You never stop learning. Embrace learning new things.
2018 recap
Machine learning
Learning about Machine Learning had been a not-accomplished stepping stone in my career. Joining some Kaggle competitions and read other’s people code makes improves your abilities.
Wonderful Sci-kit and pandas libraries make use of ML algorithms easy and neat.
Ruby
Having not used Ruby (albeit many years ago in my MRes. programme I programmed some basic scripts), it was funny to learn its peculiarities and of course, its dark corners.
Ruby on Rails
Having worked many years with Django, the switch to Ruby on Rails was easy but not painless. Ruby on Rails is a more mature framework but Django is a more complete one. Discovering how RoR solves some common problems offers me a different way of thinking and a refreshing of that kind of knowledge.
Ruby code quality tools
Rubocop, Reek, Flay, etc. and the master of all, Overcommit are great tools. I have not found similar tools in Python (only Pylint seems to do some of the work these Ruby tools do).
TDD
Almost nobody does TDD in a pure form. Me neither. But the closest I have reached to include TDD in my workflow has been working with Ruby on Rails this year.
PostgresSQL
I know SQL but having a real RDBMS to work with is the best. MySQL limitations where more than a pain in the neck.
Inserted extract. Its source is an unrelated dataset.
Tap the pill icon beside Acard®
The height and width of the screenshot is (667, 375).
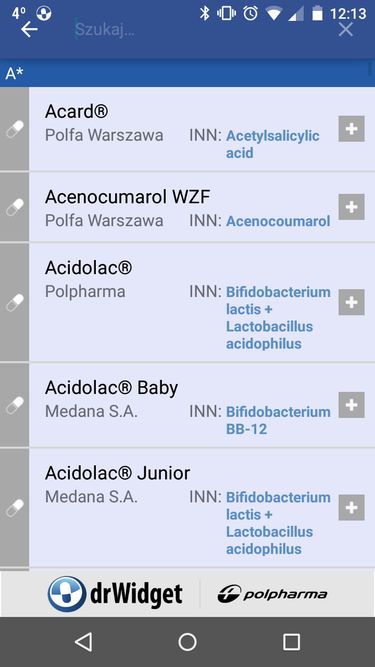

PostgresSQL offers many interesting features other RDBMS lack off:
- JSONB fields (with GIN indices).
- Transactional DDL.
- WITH keyword.
- Internal optimizations (e.g. subqueries are optimized to joins when it is possible).
CI/CD
Implement for real continous integration and countinous deployment in a Ruby on Rails project has been a pleasure.
Having enough test coverage to be relaxed on the deployments ease my mind and eliminate stress.
GitLab has been showed as a great platform for defining CI/CD pipelines, cheap and you can install in your own server too.
Mathematics
Need to refresh my knowledge about Maths for being ready to understand concepts like Gradient Descent and eigenvectors.
Took the first two courses of the Mathematics for Machine learning specialization in Coursera.
Deep Learning
In October of this year, I decided to take the step and enrol in a PhD programme. I have been learning Deep Learning (using Jupyter notebooks and Keras) since then by following these sources:
- Deep Learning Book by Goodfellow et al.
- Stanford CS231n: Convolutional Neural Networks for Visual Recognition.
- Deep Learning with Python by François Chollet.
Thus, using a remote server with GPUs has been a new experience for me.
“Next year resolutions”
These are some next year resolutions that I’ll try to acomplish:
- Learn more about DevOps:
- AWS
- Heroku
- Continue learning about Deep Learning.
- Learn about probability foundations for Machine Learning.
- Maybe learn some Spark (and hence Scala).
- Improve my English a bit.
Conclusion
Never stop learning. For your career. For yourself.